Either way, cybersecurity is going to get real weird real soon, because even slightly-dumb models can have a large effect if they are cheap and fast enough.

EDIT: Mozilla thinks "no" to the second question, by the way: "Encouragingly, we also haven’t seen any bugs that couldn’t have been found by an elite human researcher.", when talking about the 271 vulnerabilities recently found by Mythos. https://blog.mozilla.org/en/firefox/ai-security-zero-day-vul...

2 comments

chuckadams 54 days ago

> Opusi

The plural of "Opus" is "Opera". Might be a tad confusing tho :)

link

robocat 53 days ago

Opuses is also correct English, and clearer in non-academic contexts.

Opera is the traditional plural from Latin, now perhaps for more scholarly use in English.

Results from a quick search.

link

chuckadams 53 days ago

I'll do the faux German thing then: Opusen :)

link

robocat 40 days ago

pseudofauxteutönic

link

skeledrew 54 days ago

Wondered for a second "what does that browser have to do with all this?"

link

DanielHB 54 days ago

There is also a huge surface area of security problems that can't happen in practice due to how other parts of the code work. A classic example is unsanitized input being used somewhere where untrusted users can't inject any input.

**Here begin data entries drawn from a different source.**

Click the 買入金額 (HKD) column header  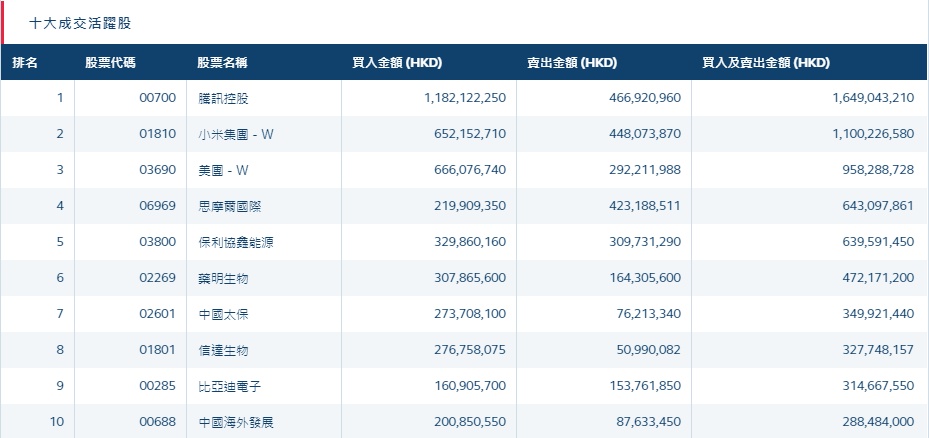click(x=397, y=63)
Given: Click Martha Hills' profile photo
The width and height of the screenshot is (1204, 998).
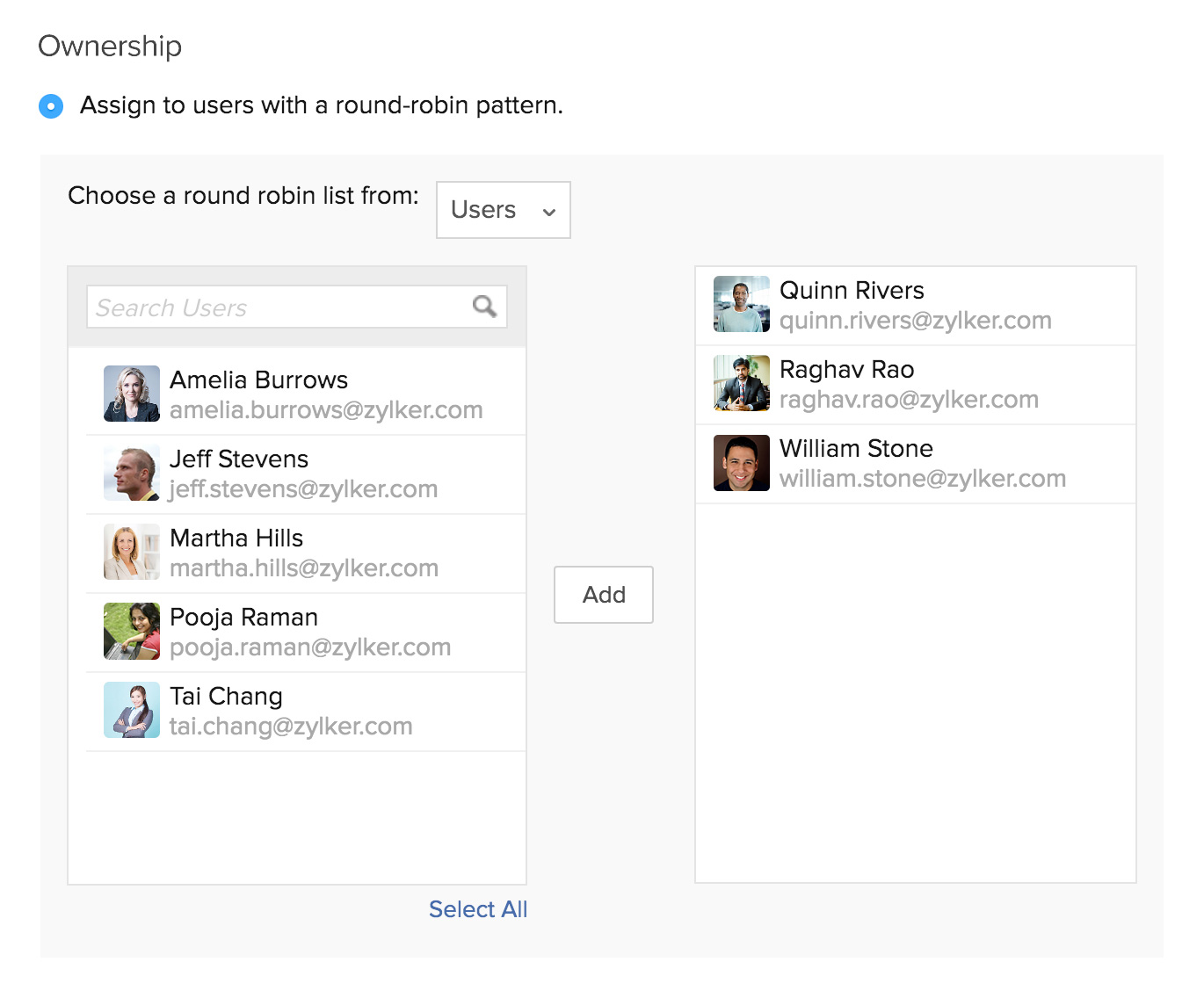Looking at the screenshot, I should click(132, 552).
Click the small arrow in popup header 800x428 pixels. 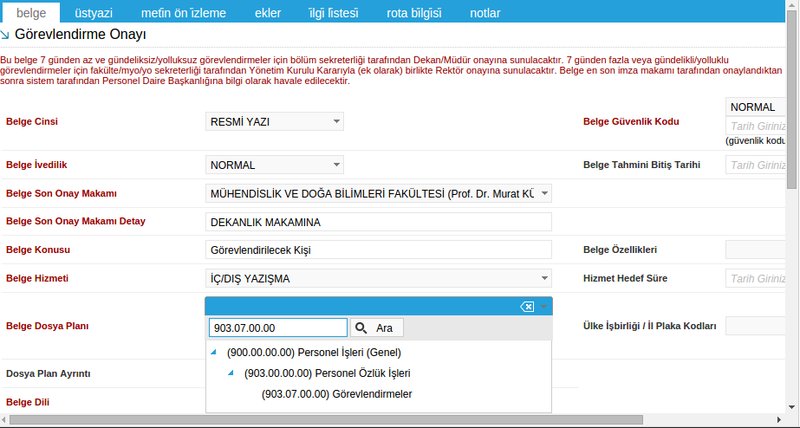544,307
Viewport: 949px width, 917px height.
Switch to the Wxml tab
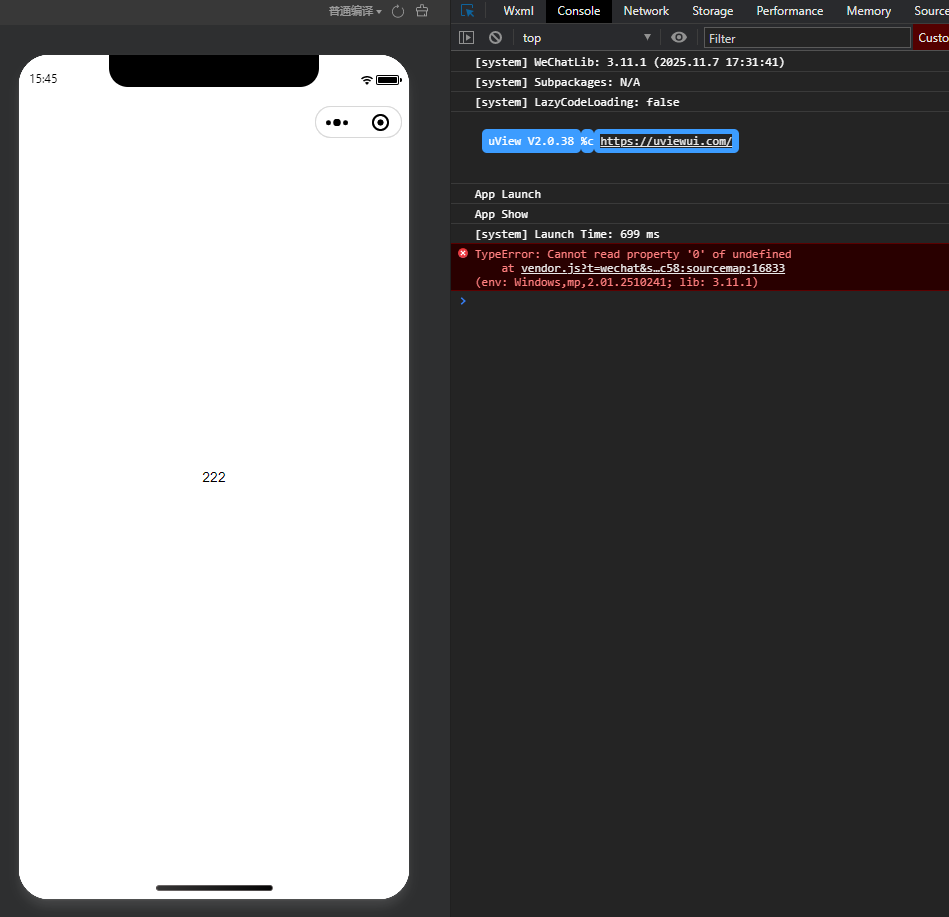coord(518,11)
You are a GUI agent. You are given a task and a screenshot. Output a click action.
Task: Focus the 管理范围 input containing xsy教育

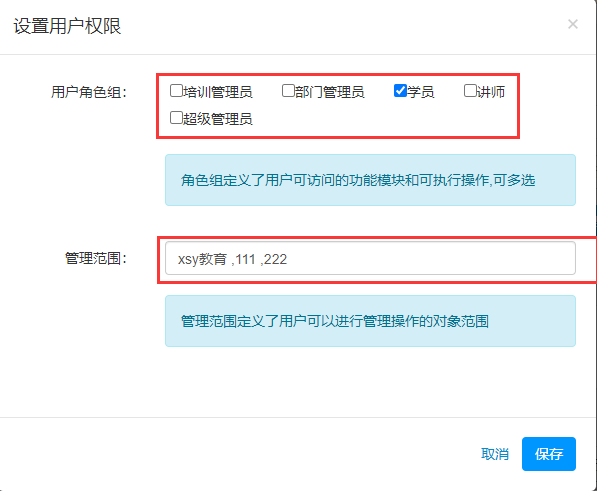(x=370, y=258)
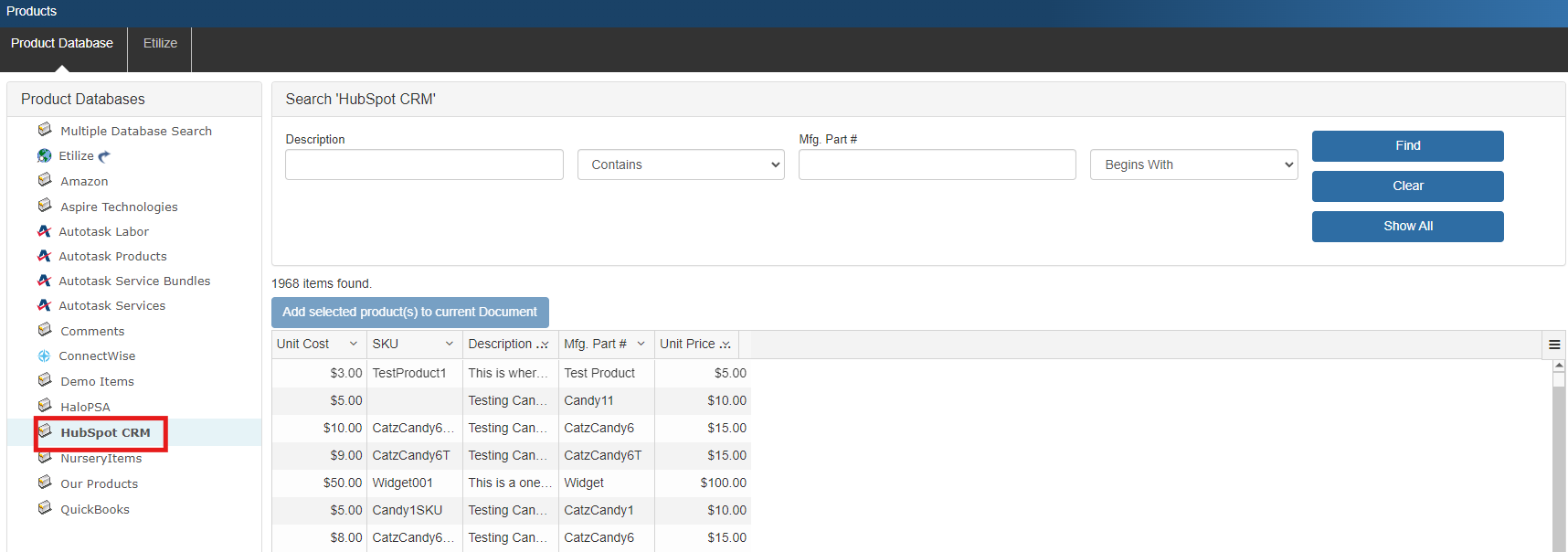The image size is (1568, 552).
Task: Open the grid hamburger menu icon
Action: click(1554, 345)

Being flooded with these kind of reports can make the actual real problems harder to see.

link

arcfour 53 days ago

They wouldn't be classed as vulnerabilities then, since, you know, there is no vulnerability. Unless you have evidence that most of these issues are unexploitable, but I would be surprised to hear that they were considered vulnerabilities in that case.

link

DanielHB 52 days ago

I believe the LLM would flag this kind of thing as a potential issue.

link